Changing stroke rehab and research worldwide now.Time is Brain! trillions and trillions of neurons that DIE each day because there are NO effective hyperacute therapies besides tPA(only 12% effective). I have 523 posts on hyperacute therapy, enough for researchers to spend decades proving them out. These are my personal ideas and blog on stroke rehabilitation and stroke research. Do not attempt any of these without checking with your medical provider. Unless you join me in agitating, when you need these therapies they won't be there.

What this blog is for:

My blog is not to help survivors recover, it is to have the 10 million yearly stroke survivors light fires underneath their doctors, stroke hospitals and stroke researchers to get stroke solved. 100% recovery. The stroke medical world is completely failing at that goal, they don't even have it as a goal. Shortly after getting out of the hospital and getting NO information on the process or protocols of stroke rehabilitation and recovery I started searching on the internet and found that no other survivor received useful information. This is an attempt to cover all stroke rehabilitation information that should be readily available to survivors so they can talk with informed knowledge to their medical staff. It lays out what needs to be done to get stroke survivors closer to 100% recovery. It's quite disgusting that this information is not available from every stroke association and doctors group.

Wednesday, October 23, 2024

Poor sleep may age the brain by nearly three years, scientists say

 Well you already lost 5 cognitive years from your stroke and your competent? doctor has NOTHING that will recover that, so ask your doctor for an EXACT SLEEP PROTOCOL so you don't lose even more cognitive ability.

Poor sleep may age the brain by nearly three years, scientists say

Poor sleep – which includes having difficulty falling or staying asleep – may age the brain by nearly three years, scientists have said.

Scans of nearly 600 middle-aged people showed sleeping badly was associated with poorer brain health years later.

This was despite adjusting for factors such as age, sex, high blood pressure and diabetes, the scientists said.

Kristine Yaffe, of the University of California San Francisco and a member of the American Academy of Neurology, said: “Our findings highlight the importance of addressing sleep problems earlier in life to preserve brain health, including maintaining a consistent sleep schedule, exercising, avoiding caffeine and alcohol before going to bed and using relaxation techniques.

“Future research should focus on finding new ways to improve sleep quality and investigating the long-term impact of sleep on brain health in younger people.”

For the study, published in the journal Neurology – the medical journal of the American Academy of Neurology, people with an average age of 40 at the start of the study filled in sleep questionnaires at the beginning and then again five years later.

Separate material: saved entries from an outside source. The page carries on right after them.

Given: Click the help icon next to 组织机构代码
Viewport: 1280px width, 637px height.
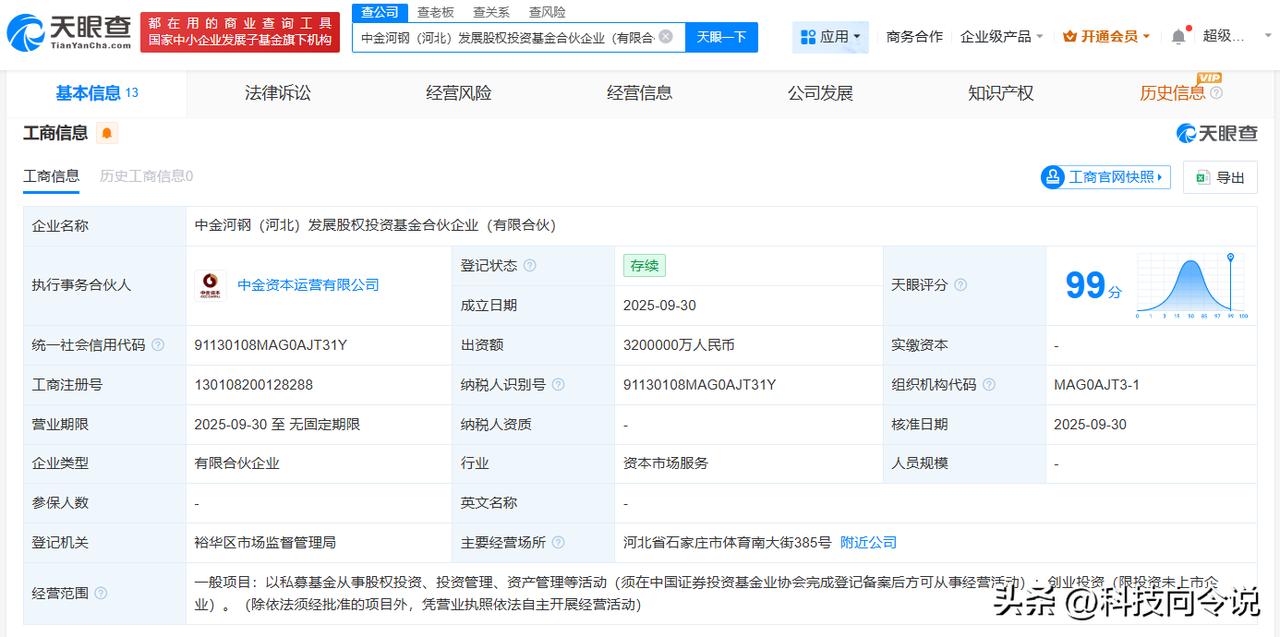Looking at the screenshot, I should (989, 385).
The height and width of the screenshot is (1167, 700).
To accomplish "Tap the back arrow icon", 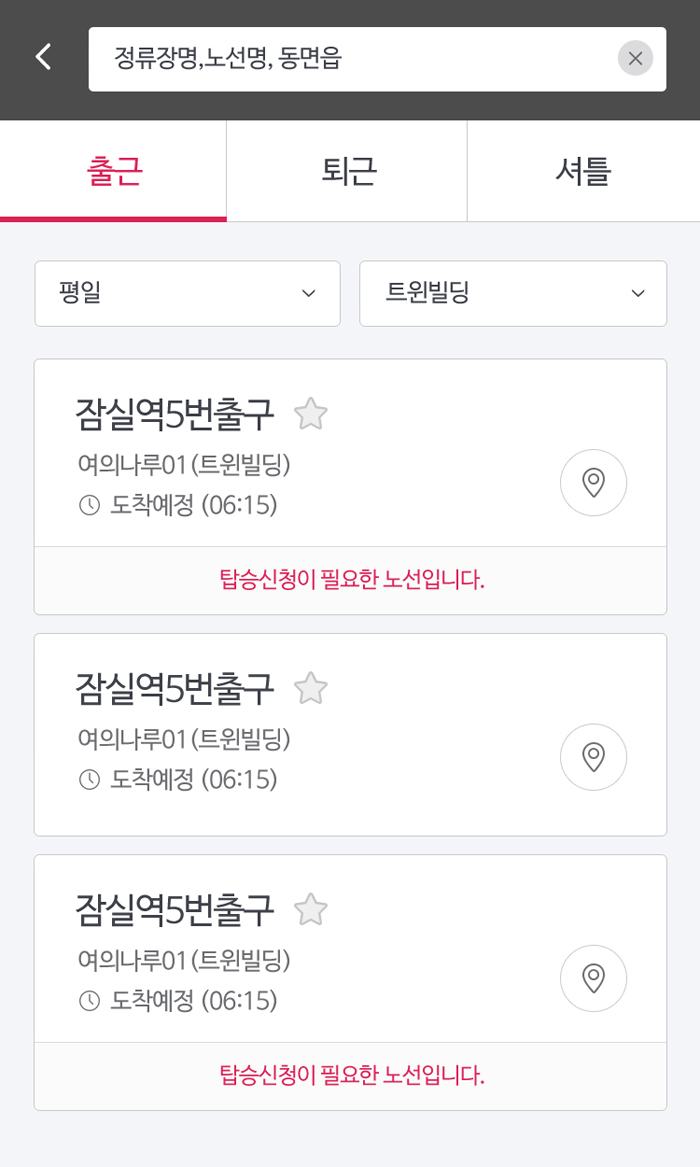I will pos(43,57).
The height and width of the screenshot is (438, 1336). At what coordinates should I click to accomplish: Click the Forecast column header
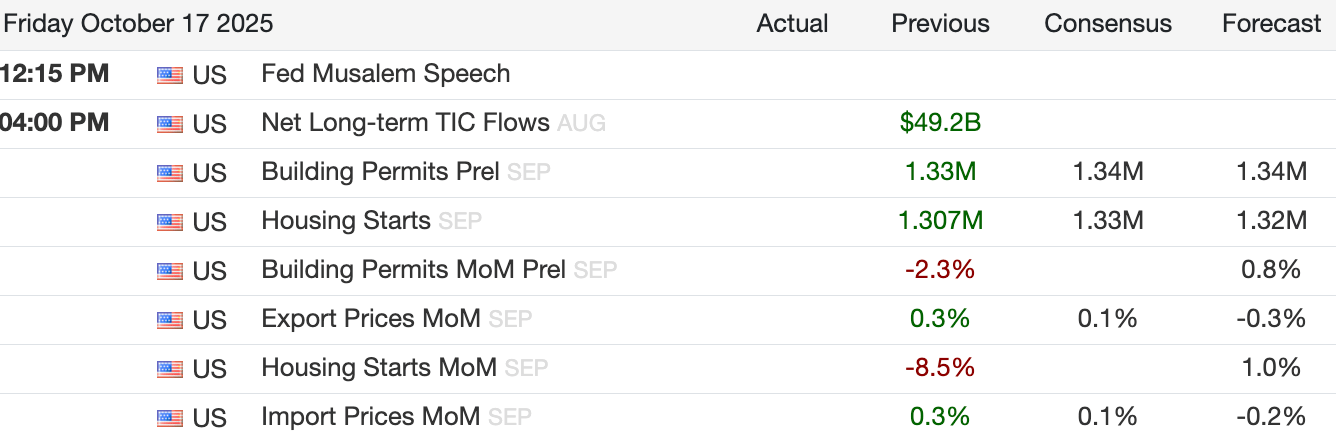pyautogui.click(x=1271, y=24)
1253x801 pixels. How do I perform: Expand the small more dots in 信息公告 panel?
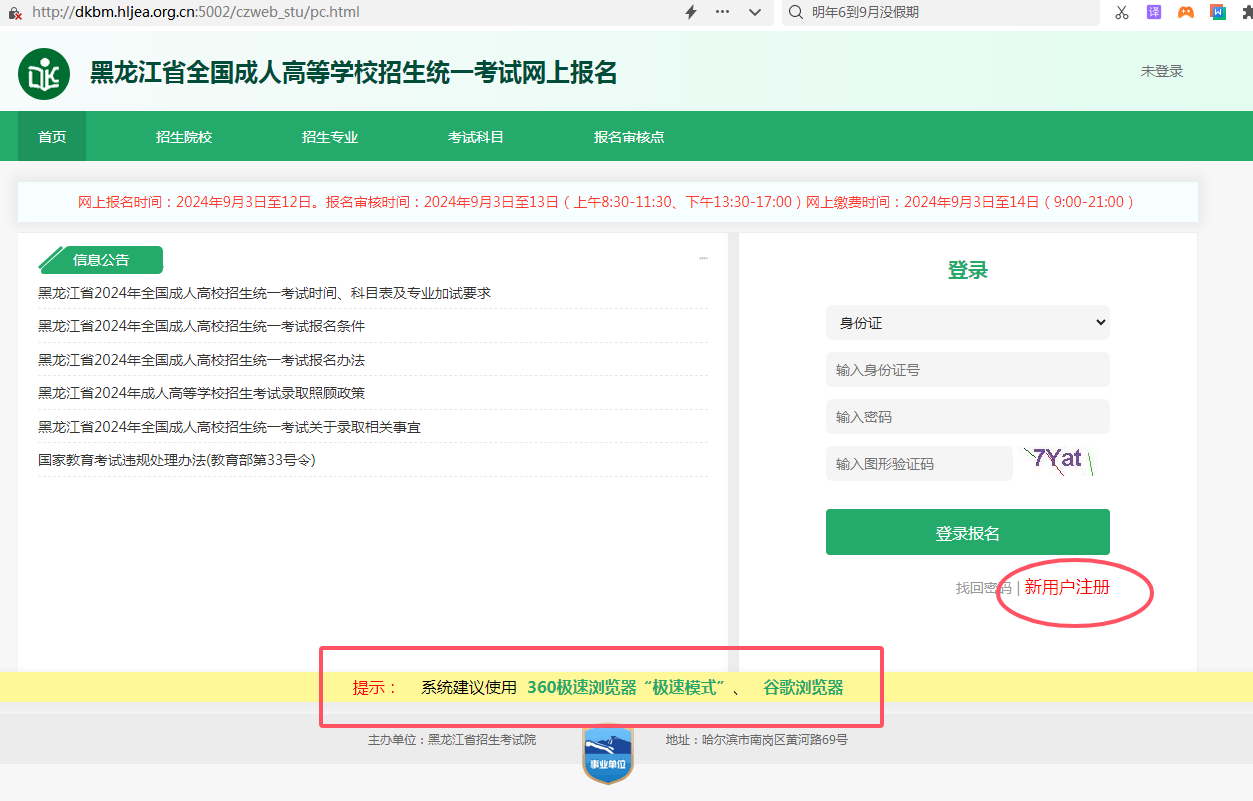click(x=703, y=258)
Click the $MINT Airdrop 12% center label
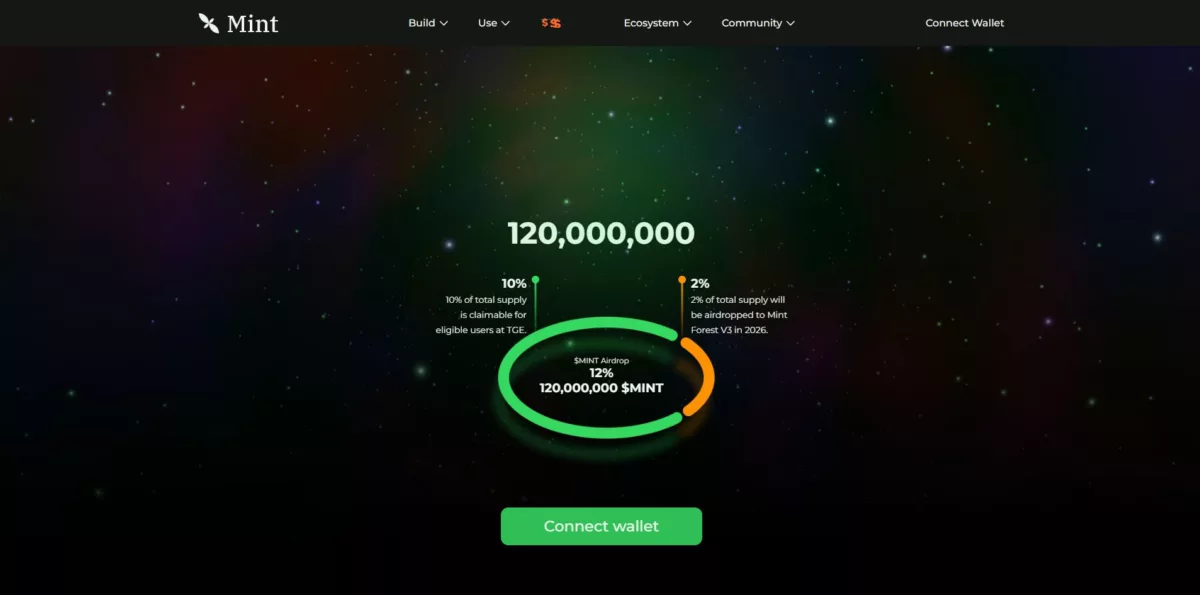This screenshot has height=595, width=1200. 601,373
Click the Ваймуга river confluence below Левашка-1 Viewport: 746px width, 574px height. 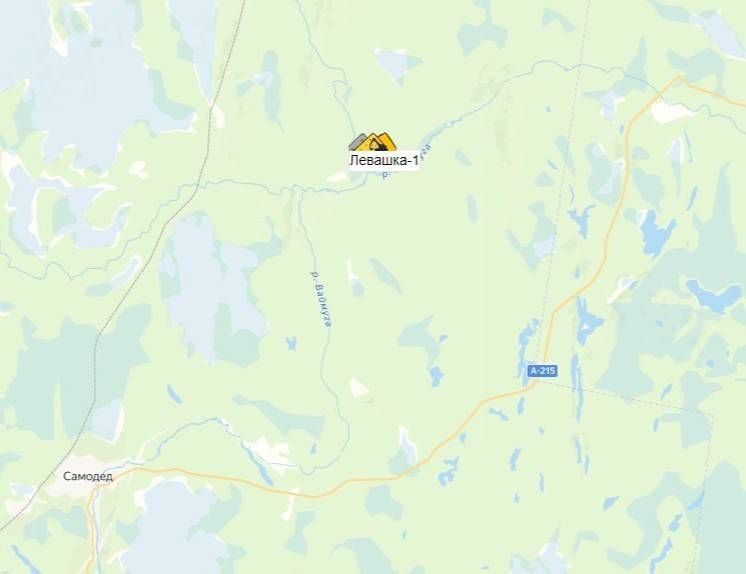click(x=296, y=189)
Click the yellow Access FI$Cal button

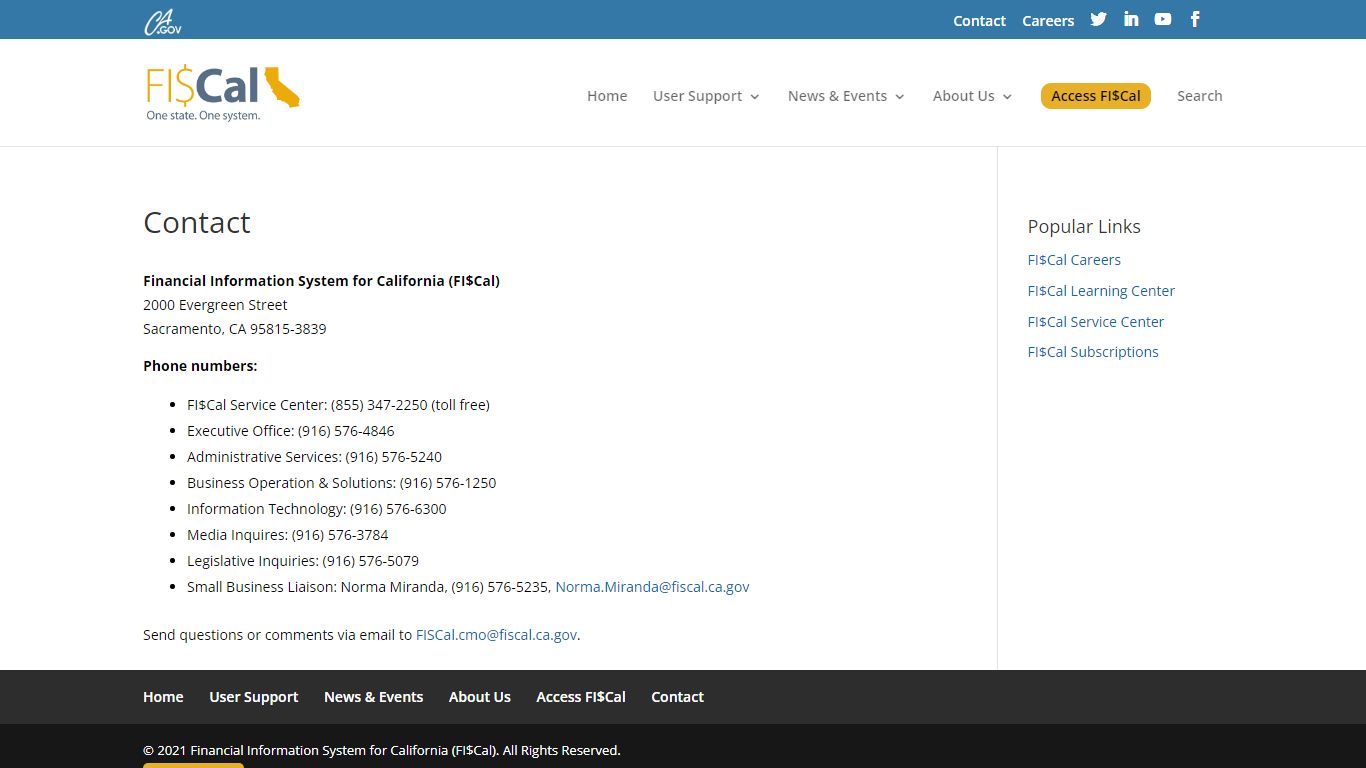click(x=1096, y=96)
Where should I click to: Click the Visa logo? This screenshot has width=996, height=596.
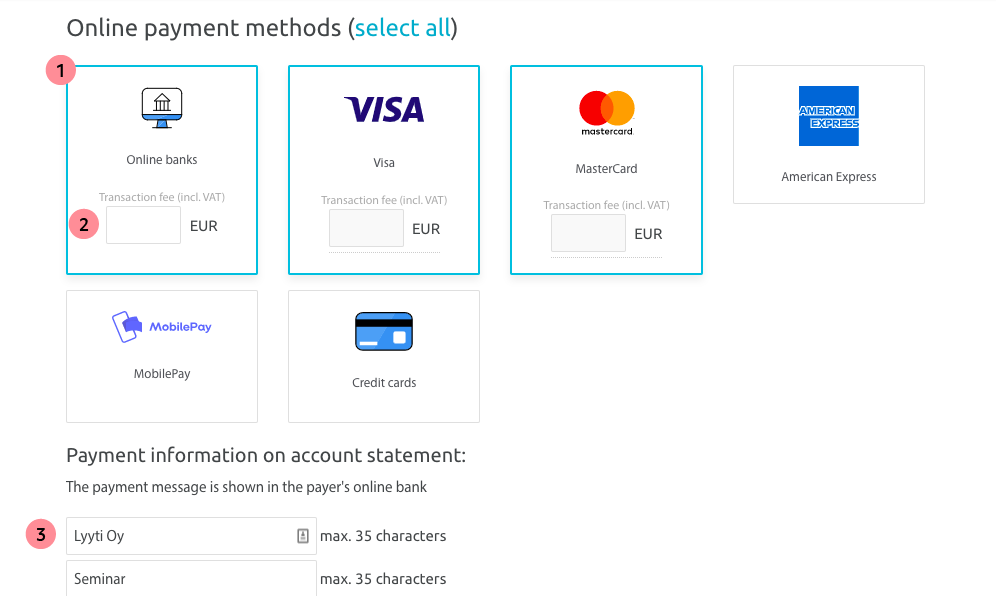click(384, 109)
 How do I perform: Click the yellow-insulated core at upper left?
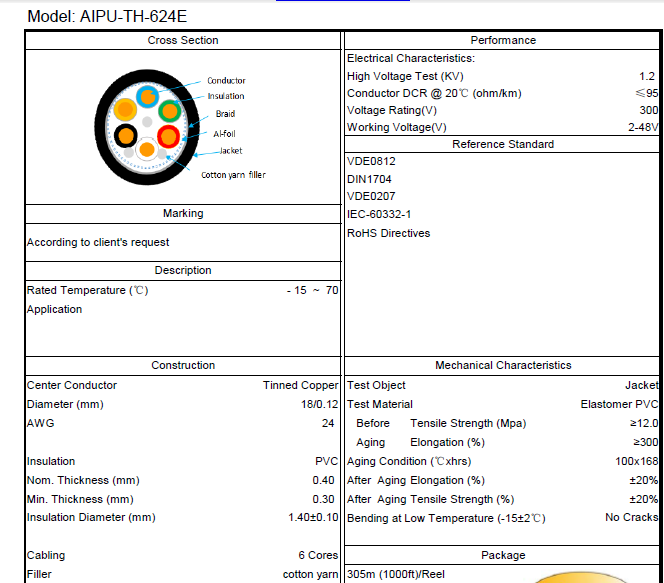125,109
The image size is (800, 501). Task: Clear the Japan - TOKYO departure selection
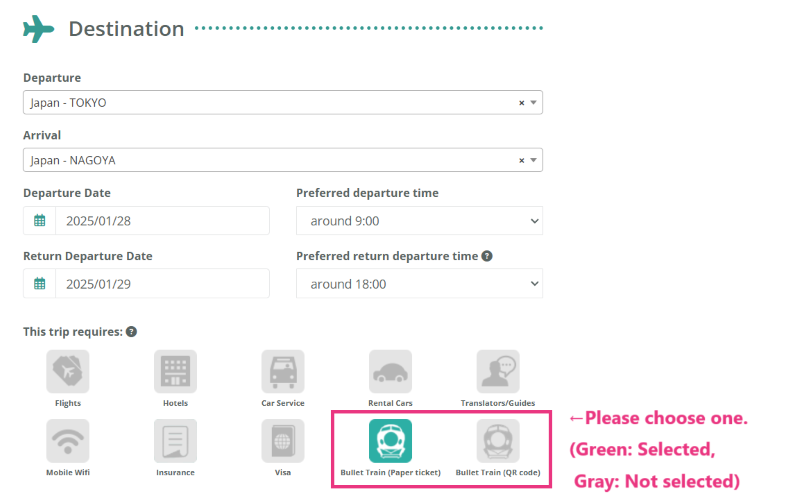[x=521, y=103]
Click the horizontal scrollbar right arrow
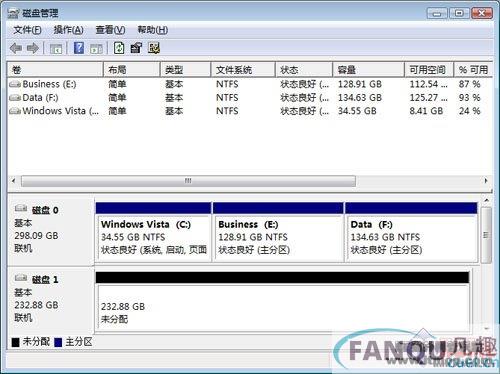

The questions focused on six main sleep characteristics: short sleep, bad sleep quality, difficulty falling asleep, difficulty staying asleep, waking up early, and daytime sleepiness.

Those in the low group had no more than one poor sleep characteristic while people in the middle group had two to three, and those in the high group had more than three, the researchers said.

People taking part also had brain scans 15 years after the study began to see how much their brain structures had changed.

Results showed people in the middle group had an average brain age that was 1.6 years older than those in the low group, while those in the high group had an average brain age 2.6 years older.

Dr Clemence Cavailles, of the University of California San Francisco, said: “Sleep problems have been linked in previous research to poor thinking and memory skills later in life, putting people at higher risk for dementia.

“Our study which used brain scans to determine participants’ brain age, suggests that poor sleep is linked to nearly three years of additional brain aging as early as middle age.”